The Irish in Canada is the podcast exploring the lives and legacies of Irish immigrants and their Canadian descendants. The podcast was created, and is researched, written, and narrated by Jane McGaughey, the Johnson Chair of Québec and Canadian Irish Studies at Concordia University’s School of Irish Studies. The show is edited and mixed by Patrick McMaster and produced by Marion Mulvenna. Our theme music was composed and performed by Kate Bevan-Baker. Our logo was designed by Claire Macaulay.
The podcast began as a series of lectures from “The Irish in Canada – IRST210/HIST212,” an undergraduate course offered by the School of Irish Studies — and a class that Jane has taught since 2012. There were so many intriguing, complex stories about the Irish who came to Québec, New Brunswick, Ontario, and elsewhere that her students had never heard before, even though many of them had grown up in Canada and studied Canadian history in school.
The late author Hilary Mantel wrote that “history is not the past — it is the method we have evolved of organizing our ignorance of the past. It’s the record of what’s left on the record.” One of the chief aims of this podcast is to add to that ‘official record’ of what we do know about the Irish who came to Canada in previous centuries — how they lived, what they experienced — and to make those stories better known to a wider audience.
About Jane McGaughey
Jane McGaughey joined the School of Irish Studies in 2012 as the Assistant Professor of Diaspora Studies. She completed her Ph.D. at Birkbeck College, University of London where her thesis examined the relationship between public masculinities and warfare in Ulster before, during, and after the First World War. Prior to her arrival at Concordia, Jane taught at the Royal Military College of Canada and was the 2009-10 National Endowment for the Humanities Faculty Fellow at the Keough-Naughton Institute of Irish Studies at the University of Notre Dame. Jane’s first book, Ulster’s Men: Protestant Unionist Masculinities and Militarization in the North of Ireland, 1912-1923 was published by McGill-Queen’s University Press in 2012. She was a co-editor of Ireland and Masculinities in History (Palgrave, 2019).

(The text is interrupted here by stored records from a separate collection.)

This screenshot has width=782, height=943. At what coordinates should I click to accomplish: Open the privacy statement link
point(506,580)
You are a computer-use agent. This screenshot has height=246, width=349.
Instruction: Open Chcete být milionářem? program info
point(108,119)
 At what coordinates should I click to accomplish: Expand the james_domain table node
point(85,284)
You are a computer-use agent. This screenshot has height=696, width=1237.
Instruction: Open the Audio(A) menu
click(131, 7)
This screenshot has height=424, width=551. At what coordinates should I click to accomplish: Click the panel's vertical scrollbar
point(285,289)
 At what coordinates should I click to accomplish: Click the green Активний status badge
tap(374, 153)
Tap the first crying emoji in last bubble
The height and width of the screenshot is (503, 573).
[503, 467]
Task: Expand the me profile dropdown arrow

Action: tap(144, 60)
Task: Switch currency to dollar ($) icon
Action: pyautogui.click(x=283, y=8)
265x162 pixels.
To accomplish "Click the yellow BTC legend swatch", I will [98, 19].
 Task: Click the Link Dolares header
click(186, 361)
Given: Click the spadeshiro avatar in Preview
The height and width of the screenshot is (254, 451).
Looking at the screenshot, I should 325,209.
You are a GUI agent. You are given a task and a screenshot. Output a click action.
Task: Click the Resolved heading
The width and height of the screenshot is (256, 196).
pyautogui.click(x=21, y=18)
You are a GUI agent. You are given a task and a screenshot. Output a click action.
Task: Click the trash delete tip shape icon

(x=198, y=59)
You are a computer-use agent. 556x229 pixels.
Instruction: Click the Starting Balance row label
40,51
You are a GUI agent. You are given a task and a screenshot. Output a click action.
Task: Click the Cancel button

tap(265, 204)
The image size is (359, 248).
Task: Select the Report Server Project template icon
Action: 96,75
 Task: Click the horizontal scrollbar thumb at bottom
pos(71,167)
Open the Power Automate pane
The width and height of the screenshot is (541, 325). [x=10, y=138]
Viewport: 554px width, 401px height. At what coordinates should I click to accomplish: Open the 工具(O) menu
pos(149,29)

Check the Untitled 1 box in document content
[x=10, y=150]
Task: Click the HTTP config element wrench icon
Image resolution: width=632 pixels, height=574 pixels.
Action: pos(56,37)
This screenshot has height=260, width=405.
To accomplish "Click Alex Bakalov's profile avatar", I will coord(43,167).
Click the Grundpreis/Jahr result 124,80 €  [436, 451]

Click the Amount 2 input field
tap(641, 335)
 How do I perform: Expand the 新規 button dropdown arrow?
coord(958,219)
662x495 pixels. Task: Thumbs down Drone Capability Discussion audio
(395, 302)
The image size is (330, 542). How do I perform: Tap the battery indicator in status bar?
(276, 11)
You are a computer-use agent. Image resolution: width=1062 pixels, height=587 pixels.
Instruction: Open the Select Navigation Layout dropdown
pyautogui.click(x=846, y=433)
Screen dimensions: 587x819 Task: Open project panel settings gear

Her second monograph, Violent Loyalties: Manliness, Migration, and the Irish in Canadas, 1798-1841, was published with Liverpool University Press in 2020. This was the first dedicated history of Irish male migration to Canada, questioning the validity of the “wild Irish” stereotype in Canada in the decades before the Great Irish Famine, and examining connections between the Irish Rising of 1798 and the Canadian Rebellions of 1837-38. Much of the primary material for The Irish in Canada podcast comes from Jane’s research for this book and from her lectures at Concordia University on the history of the Irish in Canada since the 1750s. You can read more about Jane’s career, courses, and publications here.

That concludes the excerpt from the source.